> **DATASET RECORDS**:
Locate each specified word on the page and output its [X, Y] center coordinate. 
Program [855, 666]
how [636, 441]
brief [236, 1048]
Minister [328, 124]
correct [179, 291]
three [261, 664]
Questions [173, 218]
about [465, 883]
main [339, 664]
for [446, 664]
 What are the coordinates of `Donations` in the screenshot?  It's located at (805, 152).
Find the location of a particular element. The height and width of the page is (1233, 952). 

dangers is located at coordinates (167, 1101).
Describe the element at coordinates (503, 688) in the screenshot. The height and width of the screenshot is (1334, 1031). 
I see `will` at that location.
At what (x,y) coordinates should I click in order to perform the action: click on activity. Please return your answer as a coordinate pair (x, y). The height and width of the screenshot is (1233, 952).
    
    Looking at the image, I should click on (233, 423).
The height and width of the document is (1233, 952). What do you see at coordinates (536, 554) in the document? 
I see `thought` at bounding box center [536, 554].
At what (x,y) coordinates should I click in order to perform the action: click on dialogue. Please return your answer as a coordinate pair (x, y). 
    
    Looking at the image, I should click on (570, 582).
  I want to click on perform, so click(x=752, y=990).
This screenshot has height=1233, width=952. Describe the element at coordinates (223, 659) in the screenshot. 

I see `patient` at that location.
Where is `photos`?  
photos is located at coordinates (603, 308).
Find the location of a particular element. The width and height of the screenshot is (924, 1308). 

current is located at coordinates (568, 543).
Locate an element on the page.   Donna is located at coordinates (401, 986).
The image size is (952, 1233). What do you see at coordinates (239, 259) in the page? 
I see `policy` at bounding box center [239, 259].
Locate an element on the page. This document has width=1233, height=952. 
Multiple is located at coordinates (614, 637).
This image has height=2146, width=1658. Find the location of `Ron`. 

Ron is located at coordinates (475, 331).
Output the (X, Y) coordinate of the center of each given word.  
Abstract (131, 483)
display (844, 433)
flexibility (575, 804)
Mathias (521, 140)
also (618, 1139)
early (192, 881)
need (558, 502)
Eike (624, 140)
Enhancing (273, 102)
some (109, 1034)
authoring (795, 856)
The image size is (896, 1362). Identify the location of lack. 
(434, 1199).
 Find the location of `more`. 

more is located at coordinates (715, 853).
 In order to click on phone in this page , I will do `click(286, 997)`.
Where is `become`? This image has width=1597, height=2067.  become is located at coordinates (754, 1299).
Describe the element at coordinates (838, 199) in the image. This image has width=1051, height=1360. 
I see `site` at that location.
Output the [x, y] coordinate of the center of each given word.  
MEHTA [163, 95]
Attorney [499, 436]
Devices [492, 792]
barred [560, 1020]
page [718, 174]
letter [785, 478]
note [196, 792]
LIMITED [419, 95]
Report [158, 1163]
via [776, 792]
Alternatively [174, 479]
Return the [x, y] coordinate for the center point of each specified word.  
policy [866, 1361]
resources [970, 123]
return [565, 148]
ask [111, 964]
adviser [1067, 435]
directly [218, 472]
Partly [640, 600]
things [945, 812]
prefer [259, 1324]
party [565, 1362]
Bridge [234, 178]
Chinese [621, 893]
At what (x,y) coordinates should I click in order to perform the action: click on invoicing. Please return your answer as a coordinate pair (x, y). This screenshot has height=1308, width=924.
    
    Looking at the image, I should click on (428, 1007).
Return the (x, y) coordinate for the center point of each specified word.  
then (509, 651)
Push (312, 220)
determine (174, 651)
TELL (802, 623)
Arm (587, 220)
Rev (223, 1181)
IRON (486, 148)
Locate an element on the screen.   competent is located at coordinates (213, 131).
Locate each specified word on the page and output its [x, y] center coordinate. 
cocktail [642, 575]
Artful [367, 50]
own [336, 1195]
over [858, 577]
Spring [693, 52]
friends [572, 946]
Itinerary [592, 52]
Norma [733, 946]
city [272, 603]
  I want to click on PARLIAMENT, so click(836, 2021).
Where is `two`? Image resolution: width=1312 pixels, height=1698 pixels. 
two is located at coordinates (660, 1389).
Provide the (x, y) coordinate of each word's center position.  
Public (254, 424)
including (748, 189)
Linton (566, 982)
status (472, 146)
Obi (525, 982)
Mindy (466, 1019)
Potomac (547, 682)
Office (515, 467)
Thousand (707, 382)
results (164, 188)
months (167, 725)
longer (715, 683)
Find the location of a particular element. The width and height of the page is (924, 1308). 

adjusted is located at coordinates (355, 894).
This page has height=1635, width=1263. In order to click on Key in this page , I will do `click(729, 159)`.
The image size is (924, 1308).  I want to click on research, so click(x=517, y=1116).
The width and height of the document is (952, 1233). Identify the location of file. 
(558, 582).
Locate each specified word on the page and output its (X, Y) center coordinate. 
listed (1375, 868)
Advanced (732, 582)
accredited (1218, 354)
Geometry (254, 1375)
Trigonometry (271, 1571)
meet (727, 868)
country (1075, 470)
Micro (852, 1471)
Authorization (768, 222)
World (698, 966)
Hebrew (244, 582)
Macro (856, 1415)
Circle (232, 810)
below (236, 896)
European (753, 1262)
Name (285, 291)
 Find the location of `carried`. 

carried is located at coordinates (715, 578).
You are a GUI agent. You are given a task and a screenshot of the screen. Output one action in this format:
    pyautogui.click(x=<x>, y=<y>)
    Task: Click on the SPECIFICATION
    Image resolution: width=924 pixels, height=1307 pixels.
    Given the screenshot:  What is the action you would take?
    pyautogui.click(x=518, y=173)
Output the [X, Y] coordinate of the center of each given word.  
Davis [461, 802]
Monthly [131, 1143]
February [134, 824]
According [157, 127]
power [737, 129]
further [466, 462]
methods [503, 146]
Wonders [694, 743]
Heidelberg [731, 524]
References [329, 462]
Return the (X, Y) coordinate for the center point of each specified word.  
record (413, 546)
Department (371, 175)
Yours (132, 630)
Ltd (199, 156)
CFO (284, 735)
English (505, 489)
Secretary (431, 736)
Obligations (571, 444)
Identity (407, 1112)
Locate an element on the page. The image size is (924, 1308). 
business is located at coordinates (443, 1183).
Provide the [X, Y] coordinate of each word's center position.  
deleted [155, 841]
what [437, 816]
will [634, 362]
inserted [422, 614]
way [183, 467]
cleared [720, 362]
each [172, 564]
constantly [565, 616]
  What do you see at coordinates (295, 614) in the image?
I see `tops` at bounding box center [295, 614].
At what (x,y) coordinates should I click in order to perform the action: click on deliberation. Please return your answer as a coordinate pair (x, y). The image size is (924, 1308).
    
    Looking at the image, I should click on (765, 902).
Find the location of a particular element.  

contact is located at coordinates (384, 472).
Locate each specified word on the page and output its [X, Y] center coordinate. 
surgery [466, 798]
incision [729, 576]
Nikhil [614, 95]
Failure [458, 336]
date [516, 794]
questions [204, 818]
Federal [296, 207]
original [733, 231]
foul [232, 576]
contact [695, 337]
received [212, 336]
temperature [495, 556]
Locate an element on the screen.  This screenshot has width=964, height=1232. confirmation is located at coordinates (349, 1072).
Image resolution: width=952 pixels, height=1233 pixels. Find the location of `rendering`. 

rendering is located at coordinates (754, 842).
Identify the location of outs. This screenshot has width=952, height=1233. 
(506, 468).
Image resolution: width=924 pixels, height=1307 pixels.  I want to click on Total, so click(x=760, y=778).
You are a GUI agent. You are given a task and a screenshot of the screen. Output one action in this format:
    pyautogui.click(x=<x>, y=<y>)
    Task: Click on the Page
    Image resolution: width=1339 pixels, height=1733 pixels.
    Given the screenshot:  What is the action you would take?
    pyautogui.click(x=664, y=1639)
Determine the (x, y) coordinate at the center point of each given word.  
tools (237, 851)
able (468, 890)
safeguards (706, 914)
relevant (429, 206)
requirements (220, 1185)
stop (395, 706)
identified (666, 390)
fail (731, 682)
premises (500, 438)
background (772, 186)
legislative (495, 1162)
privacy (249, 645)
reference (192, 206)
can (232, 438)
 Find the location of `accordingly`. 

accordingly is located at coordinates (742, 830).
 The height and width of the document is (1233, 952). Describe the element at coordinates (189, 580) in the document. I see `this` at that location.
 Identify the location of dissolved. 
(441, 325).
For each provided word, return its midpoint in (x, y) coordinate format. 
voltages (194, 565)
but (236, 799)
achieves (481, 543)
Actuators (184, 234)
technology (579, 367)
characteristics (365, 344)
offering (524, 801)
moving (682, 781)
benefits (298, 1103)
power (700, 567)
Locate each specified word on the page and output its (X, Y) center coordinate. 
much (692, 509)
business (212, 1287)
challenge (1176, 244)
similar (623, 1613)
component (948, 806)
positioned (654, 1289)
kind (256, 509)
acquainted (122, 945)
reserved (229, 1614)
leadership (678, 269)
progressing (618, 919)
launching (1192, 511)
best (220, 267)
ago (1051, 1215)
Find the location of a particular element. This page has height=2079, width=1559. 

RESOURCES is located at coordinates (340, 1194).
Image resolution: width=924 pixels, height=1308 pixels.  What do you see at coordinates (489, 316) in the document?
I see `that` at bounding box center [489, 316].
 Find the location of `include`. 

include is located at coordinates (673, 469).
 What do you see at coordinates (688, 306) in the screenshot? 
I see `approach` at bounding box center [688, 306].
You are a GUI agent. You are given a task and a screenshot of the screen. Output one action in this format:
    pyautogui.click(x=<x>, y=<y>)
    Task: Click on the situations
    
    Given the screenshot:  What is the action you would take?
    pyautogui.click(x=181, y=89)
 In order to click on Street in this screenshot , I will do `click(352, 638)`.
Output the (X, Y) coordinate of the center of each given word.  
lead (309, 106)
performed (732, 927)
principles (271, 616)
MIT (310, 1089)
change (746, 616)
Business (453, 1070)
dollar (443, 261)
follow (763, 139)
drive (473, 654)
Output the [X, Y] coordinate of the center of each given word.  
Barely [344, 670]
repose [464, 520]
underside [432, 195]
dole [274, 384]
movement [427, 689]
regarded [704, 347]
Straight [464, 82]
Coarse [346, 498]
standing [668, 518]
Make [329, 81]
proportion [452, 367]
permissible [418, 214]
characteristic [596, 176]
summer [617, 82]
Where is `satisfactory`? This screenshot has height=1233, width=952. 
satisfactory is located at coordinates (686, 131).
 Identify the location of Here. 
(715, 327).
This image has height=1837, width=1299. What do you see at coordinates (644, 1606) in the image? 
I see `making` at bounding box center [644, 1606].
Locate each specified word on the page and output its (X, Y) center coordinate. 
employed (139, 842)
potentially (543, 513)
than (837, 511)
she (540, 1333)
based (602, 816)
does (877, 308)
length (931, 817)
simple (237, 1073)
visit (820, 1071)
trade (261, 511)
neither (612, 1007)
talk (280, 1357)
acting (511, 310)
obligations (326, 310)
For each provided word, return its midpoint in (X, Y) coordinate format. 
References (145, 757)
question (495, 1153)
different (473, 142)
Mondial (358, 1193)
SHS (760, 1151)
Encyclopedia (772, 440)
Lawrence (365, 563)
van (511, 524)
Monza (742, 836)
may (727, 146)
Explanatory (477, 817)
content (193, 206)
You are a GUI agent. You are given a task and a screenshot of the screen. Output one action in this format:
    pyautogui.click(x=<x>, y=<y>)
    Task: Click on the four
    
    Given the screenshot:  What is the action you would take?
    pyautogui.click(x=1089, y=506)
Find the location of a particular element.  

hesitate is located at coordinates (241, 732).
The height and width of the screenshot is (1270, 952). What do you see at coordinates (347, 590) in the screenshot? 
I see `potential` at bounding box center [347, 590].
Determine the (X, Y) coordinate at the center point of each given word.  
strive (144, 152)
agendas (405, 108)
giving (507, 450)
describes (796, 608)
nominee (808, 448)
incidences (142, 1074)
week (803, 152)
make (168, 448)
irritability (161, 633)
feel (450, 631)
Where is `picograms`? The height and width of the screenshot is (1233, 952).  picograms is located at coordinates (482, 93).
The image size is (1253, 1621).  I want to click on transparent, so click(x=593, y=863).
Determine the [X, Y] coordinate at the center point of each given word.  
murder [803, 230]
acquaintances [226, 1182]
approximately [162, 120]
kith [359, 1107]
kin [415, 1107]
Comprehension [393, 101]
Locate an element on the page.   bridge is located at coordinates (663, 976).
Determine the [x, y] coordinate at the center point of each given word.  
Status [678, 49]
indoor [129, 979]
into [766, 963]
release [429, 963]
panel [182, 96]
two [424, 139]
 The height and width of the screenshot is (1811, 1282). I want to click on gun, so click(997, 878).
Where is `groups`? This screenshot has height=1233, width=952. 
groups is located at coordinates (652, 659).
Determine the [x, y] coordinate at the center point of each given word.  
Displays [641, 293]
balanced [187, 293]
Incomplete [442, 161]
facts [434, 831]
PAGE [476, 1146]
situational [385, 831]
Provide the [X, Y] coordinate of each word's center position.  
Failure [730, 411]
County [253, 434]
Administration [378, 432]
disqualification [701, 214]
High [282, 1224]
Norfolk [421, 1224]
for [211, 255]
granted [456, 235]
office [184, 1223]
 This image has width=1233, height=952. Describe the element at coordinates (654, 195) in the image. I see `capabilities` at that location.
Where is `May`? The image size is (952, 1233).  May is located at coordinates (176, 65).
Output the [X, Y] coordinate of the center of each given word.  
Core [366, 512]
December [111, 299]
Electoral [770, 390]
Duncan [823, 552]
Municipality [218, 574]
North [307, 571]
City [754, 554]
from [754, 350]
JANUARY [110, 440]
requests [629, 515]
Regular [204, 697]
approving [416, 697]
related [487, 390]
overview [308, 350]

> **SHORT PROBLEM**: Render the lines starting with the one containing "talk (280, 1357)" and ending with the one containing "content (193, 206)" as a Markdown table with the columns Row and Line, numbering each line and omitting blank lines.

> **WRITTEN SOLUTION**:
| Row | Line |
|---|---|
| 1 | talk (280, 1357) |
| 2 | acting (511, 310) |
| 3 | obligations (326, 310) |
| 4 | For each provided word, return its midpoint in (X, Y) coordinate format.  |
| 5 | References (145, 757) |
| 6 | question (495, 1153) |
| 7 | different (473, 142) |
| 8 | Mondial (358, 1193) |
| 9 | SHS (760, 1151) |
| 10 | Encyclopedia (772, 440) |
| 11 | Lawrence (365, 563) |
| 12 | van (511, 524) |
| 13 | Monza (742, 836) |
| 14 | may (727, 146) |
| 15 | Explanatory (477, 817) |
| 16 | content (193, 206) |